Thursday, December 20, 2007
Ten sins you can control with customer relationship management:
- "I don't know." Customers expect you to know something about the products and services you sell. If you really can't answer a customer's questions, instead of saying, "I don't know," adding four essential words to the sentence, 'but, I'll find out' will make a huge difference.
- "I don't care." When your attitude, conversation, or appearance makes it clear you'd rather be somewhere else, they'll find themselves wishing the same thing.
- "I can't be bothered." Actions really do speak louder than words. Believe it. If your conversation with a co-worker or an obviously personal phone call takes precedence over a customer, your customer will be annoyed and rightfully so.
- "I don't like you." Customers are sensitive to attitudes that subtly or overtly say, "You're a nuisance, please go away." The more aggressively obnoxious your behavior, the more memorable it will be for your customer, for all the wrong reasons.
- "I know it all." When you jump in with a solution or comment before a customer has finished explaining his or her problem or questions, that's being pushy.
- "You don't know anything." There are no dumb questions only dumb answers. When you rudely or insensitively cut off, put down or demean customers for having a confused or wrong idea, you slam the door in their face.

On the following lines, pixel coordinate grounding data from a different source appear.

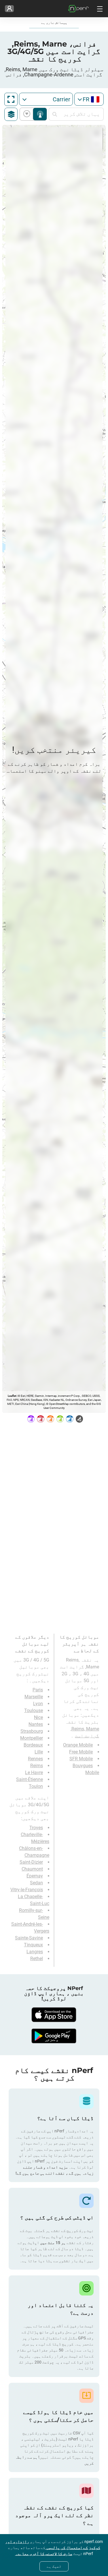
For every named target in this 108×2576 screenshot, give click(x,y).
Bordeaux (33, 1745)
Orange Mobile (78, 1745)
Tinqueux (33, 1945)
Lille (39, 1752)
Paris (38, 1690)
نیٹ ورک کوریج (40, 114)
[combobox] (89, 99)
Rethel (36, 1958)
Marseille (33, 1696)
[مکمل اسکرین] (11, 99)
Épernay (34, 1876)
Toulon (36, 1786)
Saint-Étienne (29, 1779)
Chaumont (32, 1869)
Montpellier (31, 1738)
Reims (36, 1765)
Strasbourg (31, 1731)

- "We don't want your kind here." Every customer is an individual who deserves to be treated with courtesy and respect. Your attitudes show in ways you may never even suspect.
- "Don't come back." The purpose of serving customers well is to convince them to come back again and again. The easiest way to discourage that is t o make it clear in words or actions that they're an inconvenience in your day that you'd just as soon be rid of once and for all. Thanking customers for their patronage and loyalty builds a relationship that can grow and mature.
- "I'm right and you're wrong." One of the easiest traps to fall into is arguing with a customer over something that really is more a point of personal pride than professional service. Customers are not always right, of course, but it doesn't cost you anything to give them the benefit of the doubt.
- "Hurry up and wait." More than any other variable, time, and the lack of it, is the number one obsession for people today. Everyone starts with only twenty-four hours a day; no on wants to waste a minute of it, whether waiting for something to take place or being forced into a hasty decision that they'll sooner or later come to regret. Respect your customer's time and you'll find they respect you in return.